• **Given entries**:
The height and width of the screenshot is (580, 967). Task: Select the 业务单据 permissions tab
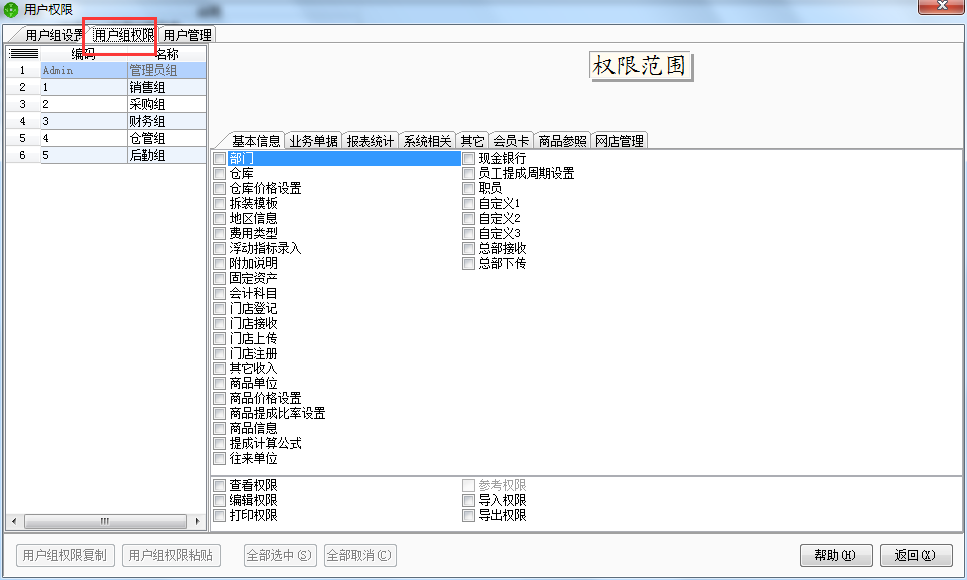(313, 141)
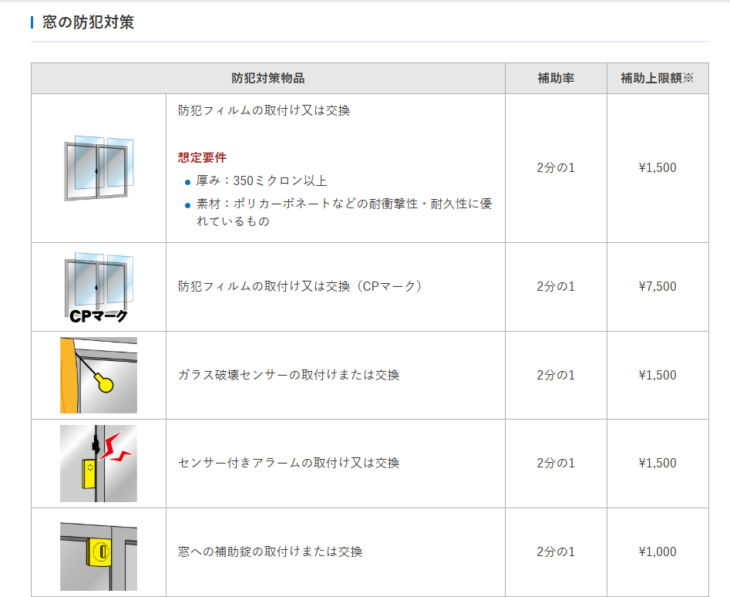This screenshot has height=597, width=730.
Task: Click the auxiliary window lock illustration
Action: pos(99,553)
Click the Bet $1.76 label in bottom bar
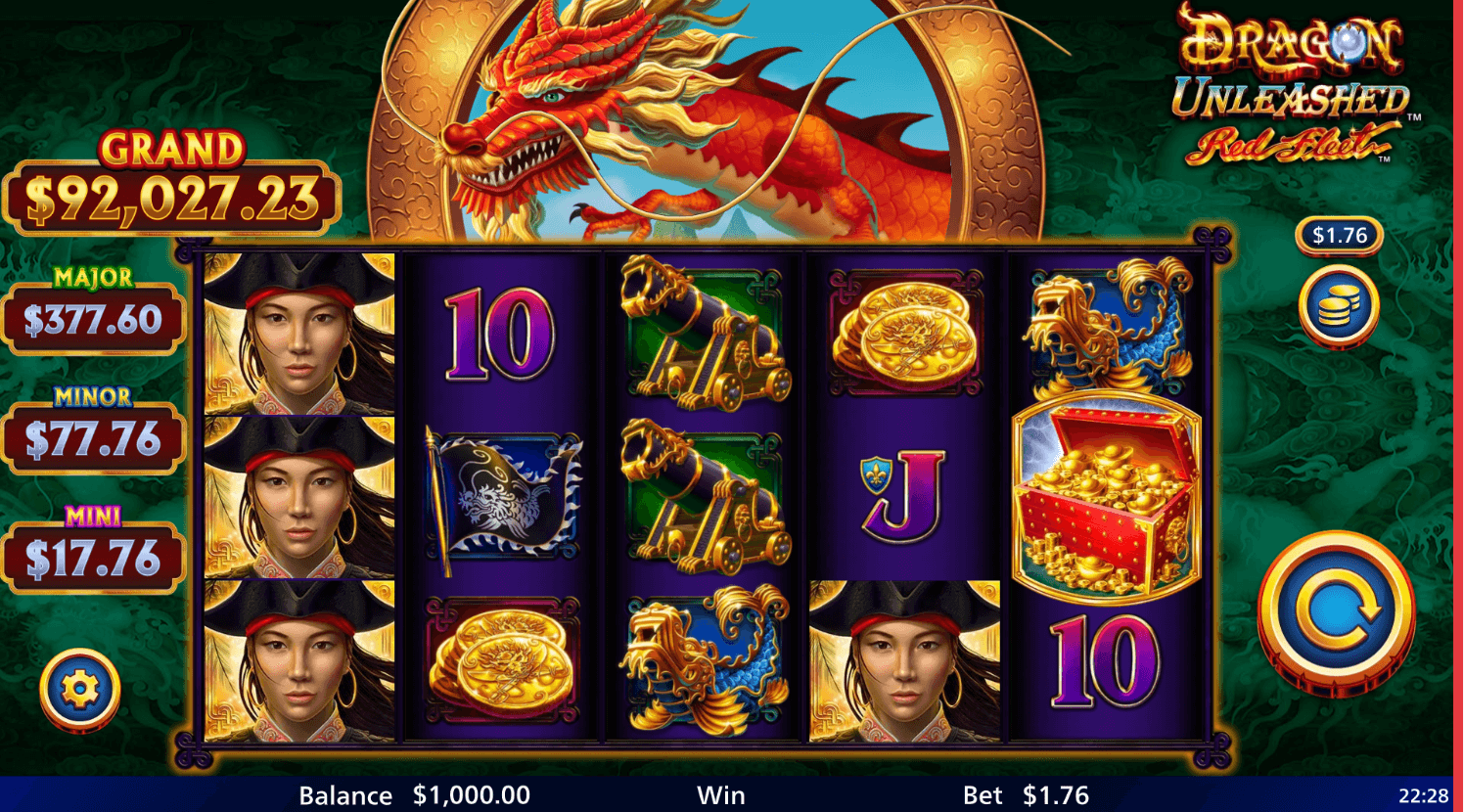Screen dimensions: 1464x812 click(1027, 795)
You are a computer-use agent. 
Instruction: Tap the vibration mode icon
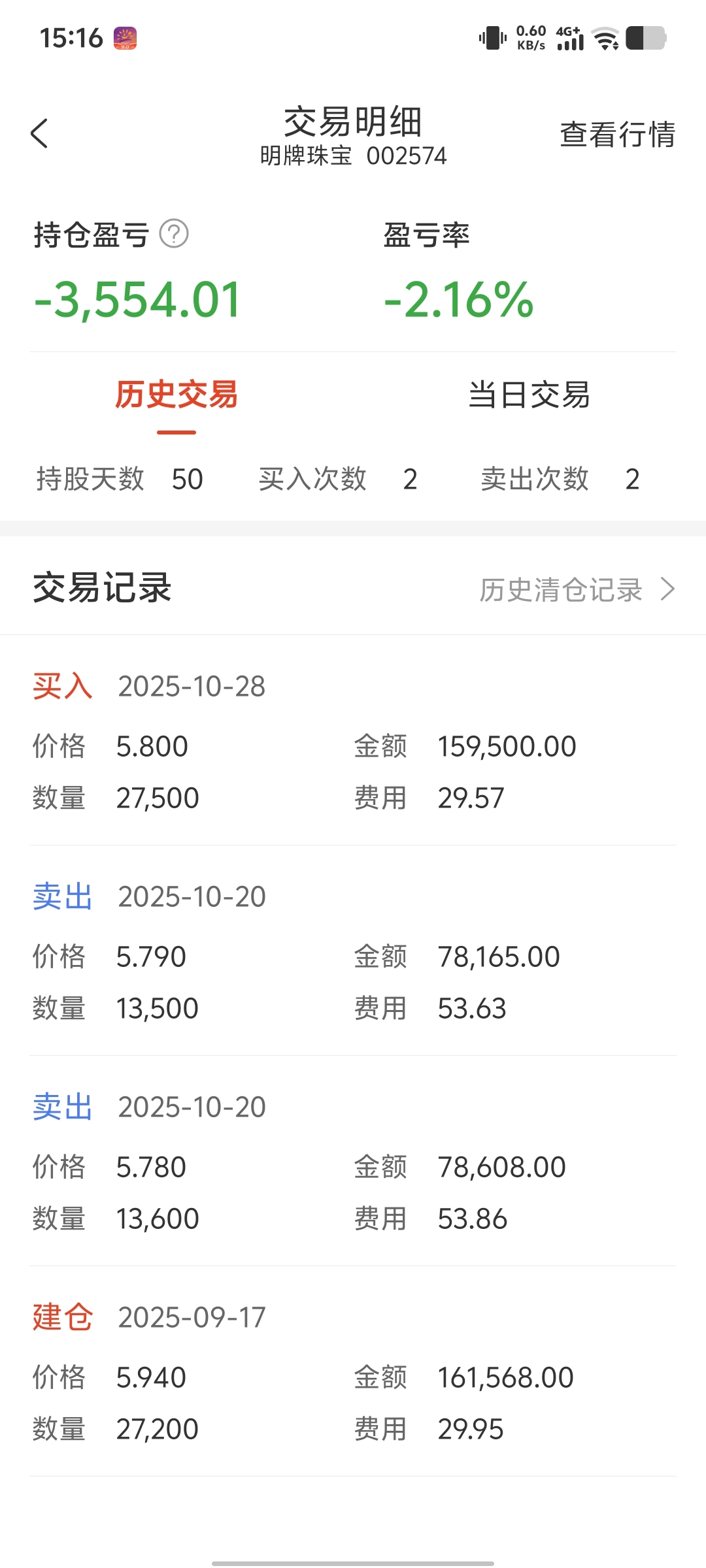pos(492,38)
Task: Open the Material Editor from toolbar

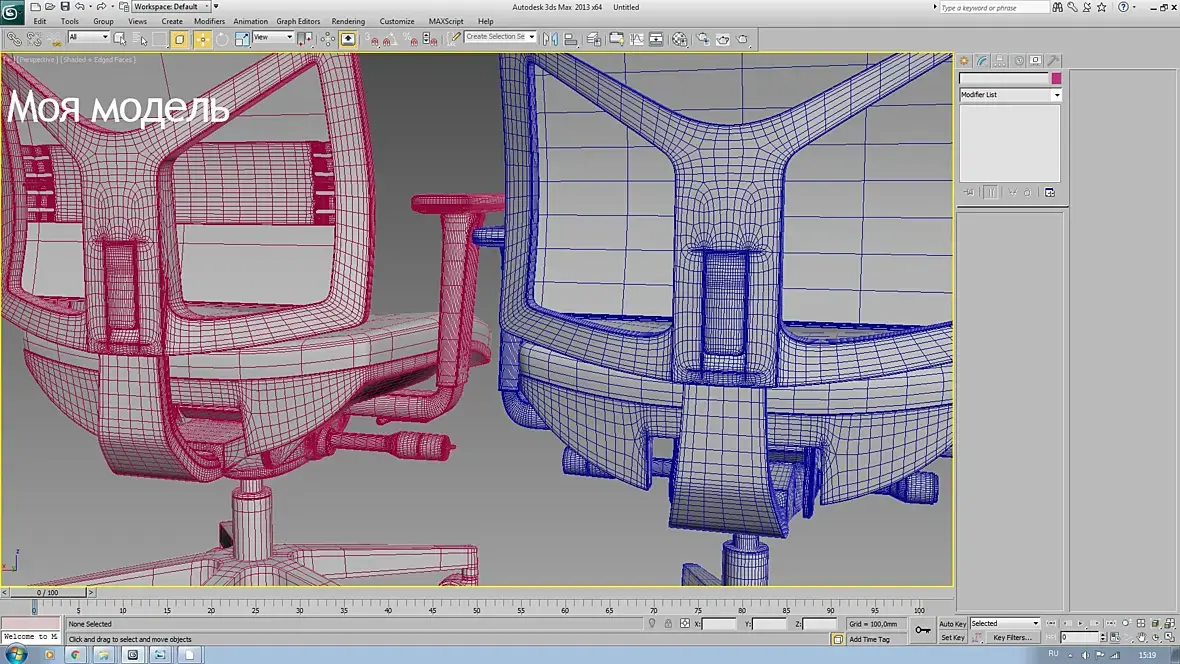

• **Short problem**: Retype each of the entries above word for word, leaving out the pictures.

• **Result**:
The height and width of the screenshot is (580, 967). Task: Select the 业务单据 permissions tab
(313, 141)
This screenshot has height=597, width=730.
Task: Click the auxiliary window lock illustration
Action: pos(99,553)
Click the Bet $1.76 label in bottom bar
Screen dimensions: 1464x812 click(1027, 795)
You are a computer-use agent. 
Instruction: Tap the vibration mode icon
pos(492,38)
Task: Open the Material Editor from toolbar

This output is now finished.